Malaysia has hundreds of programmes to support MSMEs, many of which are targeted based on sectors, location or ownership. Scaling up MSMEs is a key to increase their productivity, but it is difficult to determine which firms will be able to achieve high-growth episodes. Risks associated with policy mistakes would be minimised by shifting the focus towards creating framework conditions that enable a wide range of firms to achieve stronger growth.
The ability to harness digitalisation is a distinctive feature of firms that scale up. For MSMEs, digitalisation is a game-changer, allowing them to compete on a more even footing with larger firms. Stronger competition in telecommunications could improve the limited take-up of digital solutions among MSMEs.

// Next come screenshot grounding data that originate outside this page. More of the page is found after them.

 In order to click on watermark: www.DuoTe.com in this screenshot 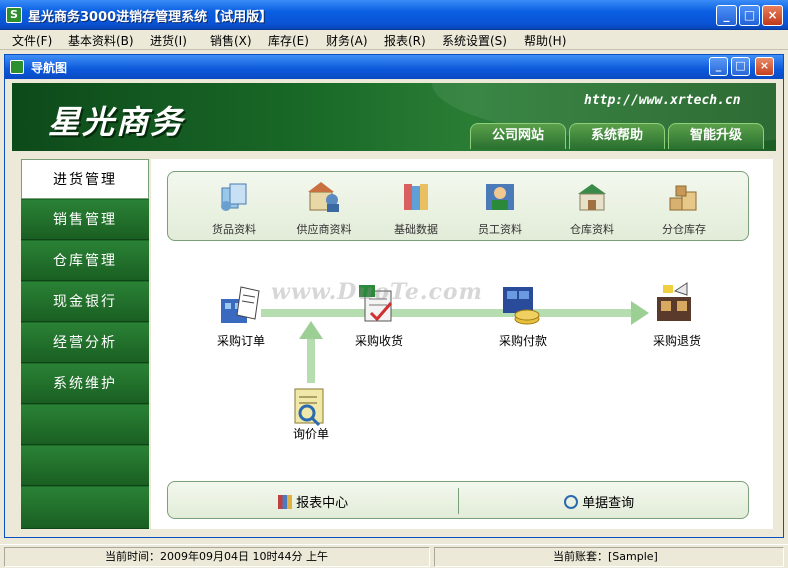, I will do `click(377, 292)`.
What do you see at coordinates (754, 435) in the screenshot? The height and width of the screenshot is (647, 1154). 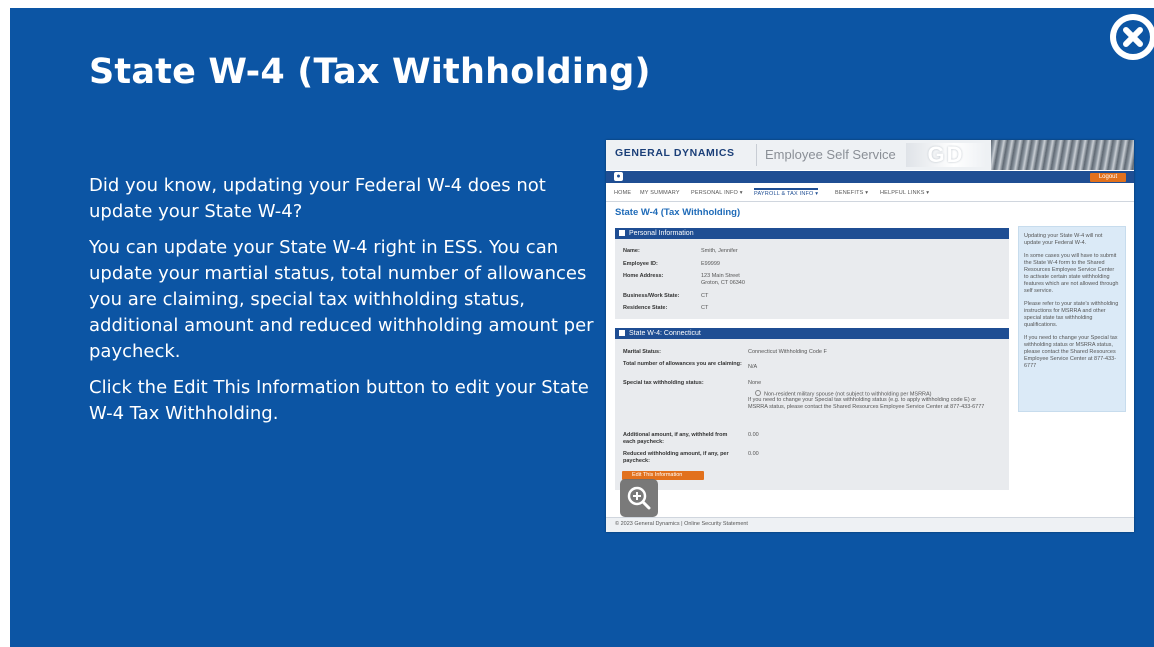 I see `additional-amount-value: 0.00` at bounding box center [754, 435].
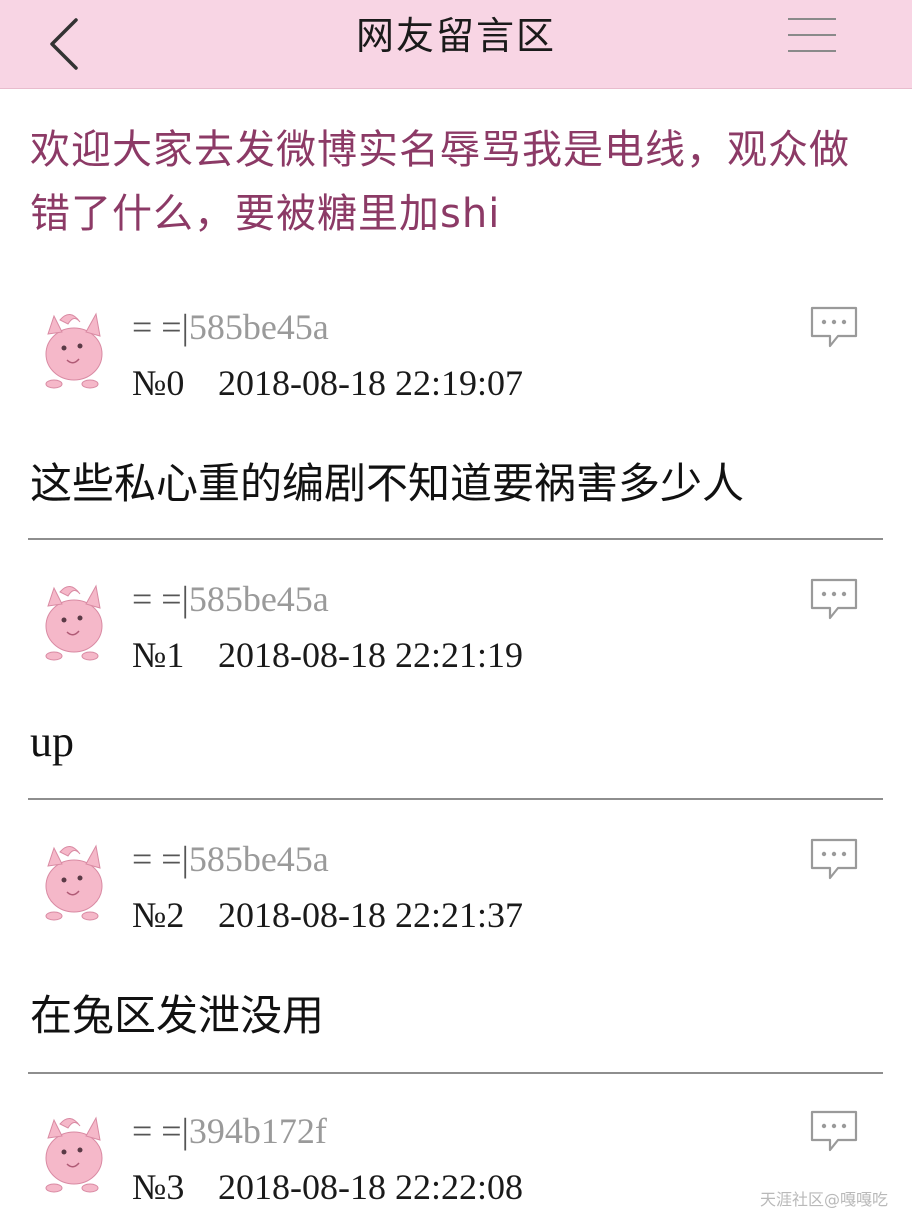  What do you see at coordinates (158, 383) in the screenshot?
I see `floor-number: №0` at bounding box center [158, 383].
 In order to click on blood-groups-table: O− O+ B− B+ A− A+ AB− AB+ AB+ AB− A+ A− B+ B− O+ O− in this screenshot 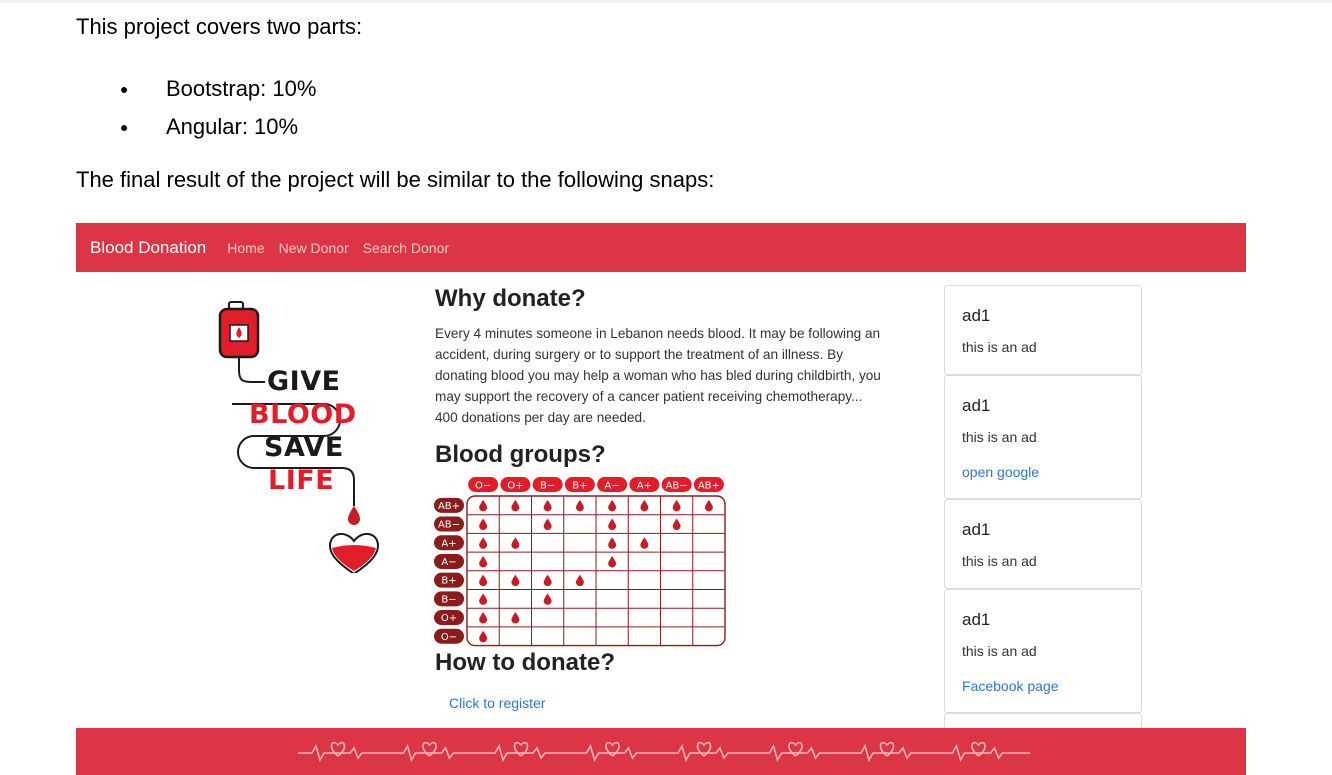, I will do `click(580, 562)`.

MSMEs lag behind with respect to innovation and technology. Only 6% of small firms and 20% of medium-sized firms invest in R&D. Better access to government research institutes and tax incentives could promote R&D among MSMEs.
Successful export activities are often a good predictor of MSMEs’ ability to scale up. Relative to regional peers, fewer of Malaysia’s small firms manage to export (Figure 5). The potential benefits of recent trade agreements for MSME exports could be maximised by reducing remaining trade restrictions in telecommunications, computer and digital services to improve access to competitively priced services inputs.

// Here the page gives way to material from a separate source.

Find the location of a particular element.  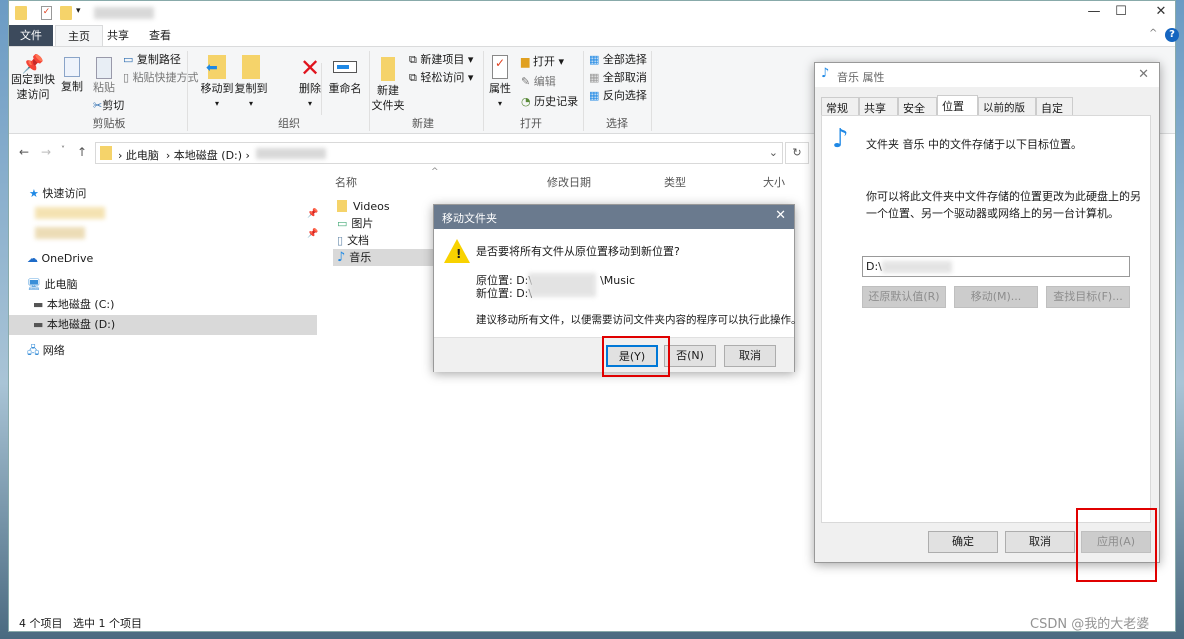

edit-label: 编辑 is located at coordinates (544, 82).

Obtaining financing is usually more complicated for MSMEs than for larger firms, reflecting limited collateral and credit histories. Malaysia uses direct lending and credit guarantees to alleviate financing constraints for MSMEs. Despite their merits, these may create incentives for over-reliance on public financing options and may delay the exit or restructuring of nonviable MSMEs, thus limiting the scope for the entry of new firms and the expansion of innovative firms. Fostering venture capital and equity crowdfunding would help MSMEs grow.
Burdensome regulations can limit MSMEs’ ability to scale up and challenge larger incumbents. Compliance costs with licenses and permits, estimated at 2.3% of GDP, fall disproportionally on smaller firms and can be an obstacle to formalisation. Malaysia’s product market regulations are more restrictive than in peers, limiting competition and entry. Further regulatory reforms to ease these barriers would strengthen competition, especially in services such as retail trade.
A large state-owned enterprise (SOE) sector remains an obstacle to competition, particularly for MSMEs. Preferential treatment and subsidies can crowd out private investment, especially in industries where SOEs are dominant. Fear of state expropriation may prevent some firms from scaling up. Levelling the playing field between SOEs and private firms would support growth prospects for MSMEs.